Visiting the Gorillas in Volcanoes National Park

Volcanoes National Park encompasses 160 square kilometers on the northern edge of Rwanda and is a two to three hour drive from Kigali. It’s recommended that you wear sturdy walking boots, thick trousers and a long-sleeved shirt to protect you from stinging nettles and prickly vegetation. You might also want to bring a pair of gloves and a hat on your adventure…. and your camera of course! We’ll provide you with snacks and water.

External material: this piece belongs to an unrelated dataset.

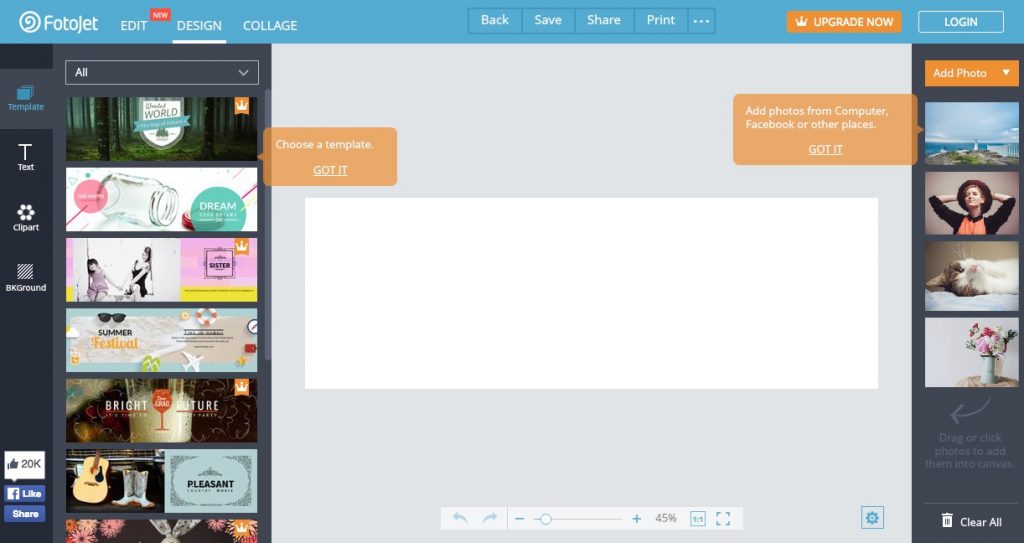Click the zoom out minus icon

You’ll arrive at Volcanoes National Park headquarters for an introduction and a safety briefing before being divided into groups of eight people maximum and assigned a park guide. Group assignments will depend on the fitness level and age of guests, so it’s important that you’re honest about your physical stamina and ability. The treks from the Park Headquarters can be very steep and long and last anywhere from 30 minutes to 4 hours + depending on the family allocated to your group but efforts will be made to assign older guests and those who are less fit to ‘easy to find’ groups that do not often wander far away from the trailheads.Gorillas are wild animals and observing them in their natural habitat can be unpredictable, so it can’t be guaranteed that they will be nearby. Porters are available to help carry backpacks and cameras, as well as helping you with your footing along your hike which can be hard work, but well worth it.

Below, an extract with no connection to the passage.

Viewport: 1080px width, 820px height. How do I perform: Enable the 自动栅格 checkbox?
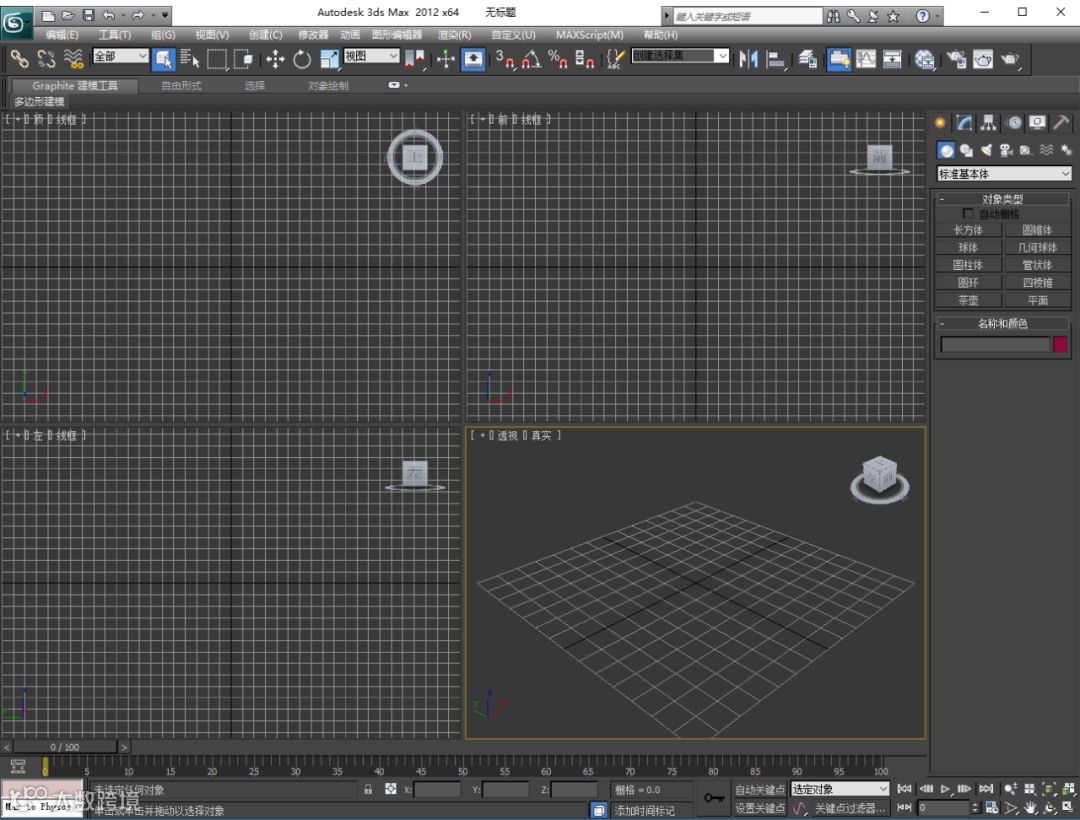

Your expert guide and park rangers will lead you up the volcano to track one of the troops through the dense forest. Once you locate the family of gorillas, you will spend an hour observing the silverback and his family at close range as they go about their daily life. Cliche though it sounds, this is a magical, once-in-a-lifetime experience.

Gorilla Permits

Currently, tourist permits to visit the endangered mountain gorillas in Rwanda cost $1500, which includes entry to the Volcanoes National Park and your guides. 

Visiting the Gorillas in Uganda and the DRC

As an alternative, you may wish to cross into Uganda to visit one of the gorilla families that live on the other side of the park on Mount Gahinga. Permits are significantly cheaper at $700, but the border crossing can take some time. 

Although it is possible to travel into the Democratic Republic of the Congo to visit gorilla families there, as of November 2020 it remains unadvisable due to local outbreaks of ebola, Covid-19 and sporadic violence.